* _THE REQUEST_: In the material below, rewrite the stretch from the line containing "Click on Chiedozie Ogbene's name" through the line containing "tap(2194, 35)" as a two-column CSV with the headers ask and response. Give one row per entry, with its text under ask and its answer under response, and put each field in quotation marks with line breaks replaced by spaces.
====== ENTRIES SUPPLIED ======
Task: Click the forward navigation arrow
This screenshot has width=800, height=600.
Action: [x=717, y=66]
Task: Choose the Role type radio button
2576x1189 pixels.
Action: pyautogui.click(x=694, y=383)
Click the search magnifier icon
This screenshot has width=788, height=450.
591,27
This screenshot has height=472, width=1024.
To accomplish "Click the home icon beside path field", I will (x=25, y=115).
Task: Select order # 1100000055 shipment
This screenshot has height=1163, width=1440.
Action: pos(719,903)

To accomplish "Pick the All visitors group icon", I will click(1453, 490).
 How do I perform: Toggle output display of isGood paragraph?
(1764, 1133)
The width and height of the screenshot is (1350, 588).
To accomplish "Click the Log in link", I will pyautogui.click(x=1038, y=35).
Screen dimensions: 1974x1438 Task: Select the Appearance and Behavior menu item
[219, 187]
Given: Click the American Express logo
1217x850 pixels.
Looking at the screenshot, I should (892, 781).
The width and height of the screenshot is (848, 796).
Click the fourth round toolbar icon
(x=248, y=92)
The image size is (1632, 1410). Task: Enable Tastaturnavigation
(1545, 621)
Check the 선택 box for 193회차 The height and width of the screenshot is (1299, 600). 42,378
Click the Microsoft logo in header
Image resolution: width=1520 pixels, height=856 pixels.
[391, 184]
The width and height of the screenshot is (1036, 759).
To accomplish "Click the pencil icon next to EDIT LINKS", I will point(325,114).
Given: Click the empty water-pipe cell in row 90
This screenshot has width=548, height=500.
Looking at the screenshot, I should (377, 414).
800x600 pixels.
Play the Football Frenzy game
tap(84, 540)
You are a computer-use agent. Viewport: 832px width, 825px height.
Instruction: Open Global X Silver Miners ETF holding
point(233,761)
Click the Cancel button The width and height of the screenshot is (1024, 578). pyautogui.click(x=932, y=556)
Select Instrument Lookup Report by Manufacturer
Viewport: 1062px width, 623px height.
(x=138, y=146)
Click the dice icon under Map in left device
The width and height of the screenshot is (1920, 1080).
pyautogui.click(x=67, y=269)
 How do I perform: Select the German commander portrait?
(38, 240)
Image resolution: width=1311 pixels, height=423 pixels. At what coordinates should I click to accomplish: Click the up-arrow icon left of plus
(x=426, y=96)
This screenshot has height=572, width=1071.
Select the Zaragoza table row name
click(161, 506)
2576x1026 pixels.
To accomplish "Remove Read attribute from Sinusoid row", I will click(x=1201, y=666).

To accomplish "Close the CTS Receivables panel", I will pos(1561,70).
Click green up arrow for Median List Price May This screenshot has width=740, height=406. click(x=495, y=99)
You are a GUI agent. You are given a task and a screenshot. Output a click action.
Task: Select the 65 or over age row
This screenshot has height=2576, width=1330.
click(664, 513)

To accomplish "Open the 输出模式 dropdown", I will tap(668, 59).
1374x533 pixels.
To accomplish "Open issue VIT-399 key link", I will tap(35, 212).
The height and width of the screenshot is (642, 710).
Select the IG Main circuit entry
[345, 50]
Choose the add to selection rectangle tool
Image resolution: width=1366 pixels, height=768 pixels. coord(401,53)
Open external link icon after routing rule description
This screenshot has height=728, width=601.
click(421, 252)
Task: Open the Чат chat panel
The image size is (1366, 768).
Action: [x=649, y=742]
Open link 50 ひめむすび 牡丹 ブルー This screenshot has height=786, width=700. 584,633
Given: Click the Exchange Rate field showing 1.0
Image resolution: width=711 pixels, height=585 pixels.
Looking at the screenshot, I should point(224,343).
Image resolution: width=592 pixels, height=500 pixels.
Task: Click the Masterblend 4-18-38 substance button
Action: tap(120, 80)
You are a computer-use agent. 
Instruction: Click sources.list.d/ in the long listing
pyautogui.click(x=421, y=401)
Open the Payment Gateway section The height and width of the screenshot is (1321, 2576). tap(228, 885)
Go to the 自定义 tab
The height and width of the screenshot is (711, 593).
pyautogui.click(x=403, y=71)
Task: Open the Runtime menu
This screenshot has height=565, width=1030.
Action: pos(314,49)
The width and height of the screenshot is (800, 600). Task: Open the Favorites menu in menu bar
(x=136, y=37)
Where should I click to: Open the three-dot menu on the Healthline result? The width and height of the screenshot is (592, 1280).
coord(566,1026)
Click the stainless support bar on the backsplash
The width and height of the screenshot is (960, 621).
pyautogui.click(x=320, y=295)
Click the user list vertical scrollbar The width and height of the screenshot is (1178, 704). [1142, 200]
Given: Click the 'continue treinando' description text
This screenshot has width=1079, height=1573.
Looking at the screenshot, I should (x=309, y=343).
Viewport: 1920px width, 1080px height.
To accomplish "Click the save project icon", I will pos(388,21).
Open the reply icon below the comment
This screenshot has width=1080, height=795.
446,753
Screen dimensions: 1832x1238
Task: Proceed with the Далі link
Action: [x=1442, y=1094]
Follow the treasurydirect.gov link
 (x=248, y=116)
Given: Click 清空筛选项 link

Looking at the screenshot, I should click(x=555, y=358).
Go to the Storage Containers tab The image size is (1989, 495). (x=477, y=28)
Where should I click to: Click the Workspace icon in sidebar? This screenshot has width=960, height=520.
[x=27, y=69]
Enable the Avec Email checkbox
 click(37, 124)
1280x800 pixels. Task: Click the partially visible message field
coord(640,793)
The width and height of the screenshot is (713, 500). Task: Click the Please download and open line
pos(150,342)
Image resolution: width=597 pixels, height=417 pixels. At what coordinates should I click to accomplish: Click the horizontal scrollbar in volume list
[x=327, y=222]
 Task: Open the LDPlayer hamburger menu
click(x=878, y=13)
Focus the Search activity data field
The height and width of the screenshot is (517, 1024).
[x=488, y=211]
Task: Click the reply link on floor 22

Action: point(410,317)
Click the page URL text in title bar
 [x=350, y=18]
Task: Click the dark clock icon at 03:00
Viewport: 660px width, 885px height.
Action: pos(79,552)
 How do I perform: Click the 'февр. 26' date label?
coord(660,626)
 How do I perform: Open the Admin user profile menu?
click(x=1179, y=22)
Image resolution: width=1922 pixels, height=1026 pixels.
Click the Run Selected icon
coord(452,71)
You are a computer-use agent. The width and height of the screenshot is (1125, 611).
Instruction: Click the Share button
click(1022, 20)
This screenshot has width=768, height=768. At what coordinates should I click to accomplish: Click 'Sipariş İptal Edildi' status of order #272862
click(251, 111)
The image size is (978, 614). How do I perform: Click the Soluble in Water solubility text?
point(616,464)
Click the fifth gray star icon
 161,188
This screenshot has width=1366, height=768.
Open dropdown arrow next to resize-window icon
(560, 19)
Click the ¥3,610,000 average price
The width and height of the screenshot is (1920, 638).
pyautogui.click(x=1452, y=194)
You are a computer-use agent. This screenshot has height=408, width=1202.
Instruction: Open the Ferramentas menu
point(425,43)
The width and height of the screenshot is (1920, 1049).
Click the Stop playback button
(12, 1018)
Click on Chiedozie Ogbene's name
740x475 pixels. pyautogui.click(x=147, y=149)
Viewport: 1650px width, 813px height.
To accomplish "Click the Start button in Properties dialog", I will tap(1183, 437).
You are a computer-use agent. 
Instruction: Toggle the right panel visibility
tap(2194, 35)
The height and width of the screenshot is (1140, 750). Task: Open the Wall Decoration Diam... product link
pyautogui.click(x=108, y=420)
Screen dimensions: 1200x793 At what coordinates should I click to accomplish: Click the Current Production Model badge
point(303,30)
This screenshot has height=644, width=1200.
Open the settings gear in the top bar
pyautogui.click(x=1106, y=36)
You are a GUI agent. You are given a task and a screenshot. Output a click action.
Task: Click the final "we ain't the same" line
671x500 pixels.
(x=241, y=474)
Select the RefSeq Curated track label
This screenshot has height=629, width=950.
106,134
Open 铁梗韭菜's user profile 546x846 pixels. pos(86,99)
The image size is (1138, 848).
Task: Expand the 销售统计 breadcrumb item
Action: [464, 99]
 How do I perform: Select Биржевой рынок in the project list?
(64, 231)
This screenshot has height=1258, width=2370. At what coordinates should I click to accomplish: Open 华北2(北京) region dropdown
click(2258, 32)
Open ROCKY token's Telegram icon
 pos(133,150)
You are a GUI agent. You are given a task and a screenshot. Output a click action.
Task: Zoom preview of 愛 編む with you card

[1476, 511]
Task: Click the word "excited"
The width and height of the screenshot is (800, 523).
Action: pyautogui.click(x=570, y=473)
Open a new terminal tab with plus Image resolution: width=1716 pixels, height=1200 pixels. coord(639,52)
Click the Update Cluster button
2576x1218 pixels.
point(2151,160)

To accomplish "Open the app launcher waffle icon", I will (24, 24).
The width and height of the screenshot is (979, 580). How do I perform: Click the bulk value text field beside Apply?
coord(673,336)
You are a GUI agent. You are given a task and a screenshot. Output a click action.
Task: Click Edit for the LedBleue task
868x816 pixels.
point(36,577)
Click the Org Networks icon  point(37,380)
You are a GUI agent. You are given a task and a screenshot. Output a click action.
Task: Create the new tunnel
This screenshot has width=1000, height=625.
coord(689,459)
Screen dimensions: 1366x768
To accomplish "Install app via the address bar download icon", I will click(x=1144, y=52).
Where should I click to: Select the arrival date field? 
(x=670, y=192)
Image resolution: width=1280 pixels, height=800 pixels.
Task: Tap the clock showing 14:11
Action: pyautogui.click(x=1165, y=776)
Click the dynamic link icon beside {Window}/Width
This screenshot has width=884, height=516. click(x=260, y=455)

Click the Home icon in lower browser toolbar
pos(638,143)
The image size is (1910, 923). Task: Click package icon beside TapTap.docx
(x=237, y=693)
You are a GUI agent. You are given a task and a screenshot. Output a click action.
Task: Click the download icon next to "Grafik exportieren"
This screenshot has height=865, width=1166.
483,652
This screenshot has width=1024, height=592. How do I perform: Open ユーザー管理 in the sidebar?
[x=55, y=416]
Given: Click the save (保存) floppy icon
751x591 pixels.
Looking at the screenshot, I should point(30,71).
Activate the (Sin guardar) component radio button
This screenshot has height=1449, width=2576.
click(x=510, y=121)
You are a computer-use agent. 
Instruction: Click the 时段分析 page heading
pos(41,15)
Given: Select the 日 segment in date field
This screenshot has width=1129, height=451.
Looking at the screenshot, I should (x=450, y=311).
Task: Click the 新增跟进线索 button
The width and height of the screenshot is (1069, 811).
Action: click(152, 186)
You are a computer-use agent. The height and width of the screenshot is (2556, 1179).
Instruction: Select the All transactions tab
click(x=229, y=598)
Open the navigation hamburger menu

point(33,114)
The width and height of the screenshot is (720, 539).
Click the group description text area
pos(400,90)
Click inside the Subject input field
======
* _ANSWER FOR THIS EXERCISE_:
ask,response
"Click on Chiedozie Ogbene's name","740x475 pixels. pyautogui.click(x=147, y=149)"
"Viewport: 1650px width, 813px height. To accomplish ""Click the Start button in Properties dialog"",","I will tap(1183, 437)."
"You are a computer-use agent. Instruction: Toggle the right panel visibility","tap(2194, 35)"